The year before, Dr. Abonour had called Mom to tell her his own mother was close to death. Abonour was originally born in Palestine, then his family moved to Syria as refugees. He eventually moved to the United States and became a US citizen while devoting his life to finding a cure for multiple myeloma. When Dr. Abonour brought his mother, Abla Hamid, to Indiana to live with him and his wife Lisa, my mother made sure that Abla had someone to sit with at multiple myeloma fundraising events. “We didn’t speak the same language,” Mom said, “but we spoke the language of the heart. I loved her very much. I went and sat with Abla at their house a few days before she died. She’d been a refugee and against all odds had raised a family. And now her son was my doctor, saving so many lives and giving us hope.
“Before I die, I hope we can find a cure for multiple myeloma,” Virginia said. “A cure will save the lives of many, including maybe one of my children or grandchildren. And if that happens, it will be in part because of the research of a man born in Palestine to a woman who became my friend, Abla Hamid.”
“Leave it better than you found it,” my grandfather always said to Virginia and her siblings. If you have a garden, leave the land better than you found it. With your friendships, be the one who leaves everyone better than you found them. Be the teacher that every child needs and remembers. Make a difference in even the smallest way. Make each person feel like they matter (because they do).

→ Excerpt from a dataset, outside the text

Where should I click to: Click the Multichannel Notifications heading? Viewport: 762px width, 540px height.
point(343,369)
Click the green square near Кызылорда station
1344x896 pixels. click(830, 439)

As we completed this book, I saw over and over again how my mother has shown the way for others, but I also saw all the people who were way-showers for her, people who reminded her that she mattered. Even at 5’2”, she made a big difference in so many lives.

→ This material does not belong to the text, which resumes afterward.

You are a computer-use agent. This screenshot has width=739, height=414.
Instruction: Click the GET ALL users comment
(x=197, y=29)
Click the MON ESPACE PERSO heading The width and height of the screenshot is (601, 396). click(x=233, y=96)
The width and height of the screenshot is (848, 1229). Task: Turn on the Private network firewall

“When I was in fourth grade, it was the end of WWII, and my teacher gave us pen pals from other countries,” said Mom. “Mine was a boy from Italy, and we exchanged a few letters. What stayed with me was that a girl on a farm in Indiana could understand some of what a boy in Italy was going through at the end of the war. The older generations were the ones fighting the wars. It was up to the children to fight for peace. And I’m seeing the same thing today. I wish I were passing on a better world to my grandchildren, but I know they will be the ones to make it better.
“I’m concerned about the treatment of our immigrants. We are a country of immigrants. My great grandparents came here from Ireland and France. I have grandchildren who are married to partners from Japan, England, Argentina. Some of my great-grandchildren are from families with roots in Greece, Cuba, and Mexico.
“Love your neighbors. Even if you don’t agree with them, we still have to care about each other. Don’t be a bully or call people names. When you lead by example. Others notice. Keep speaking up for the underdog.
“I am hoping to see a woman president before I die. I was a Republican most of my life. My values are conservative, but I do not identify with the Republican Party of today. I voted for Kamala Harris in 2024 and was sad when she was defeated,” said Mom. “And I’m angry that there have been over 1,600 school shootings in the US since the Sandy Hook shootings, and we still don’t have common-sense gun laws like the ones I passed in Indiana in the 1980s. My father instilled in us to leave the world a better place, and I don’t see that happening right now.
“But I know I can still make a difference, and for as long as I’m alive, I will. Now that my cancer is in remission, maybe I’ll look at launching Grandmothers Mad as H About Gun Laws again. The way to create change is neighbor by neighborhood and then state by state. But I’m going to need help. I’ll start making a list.”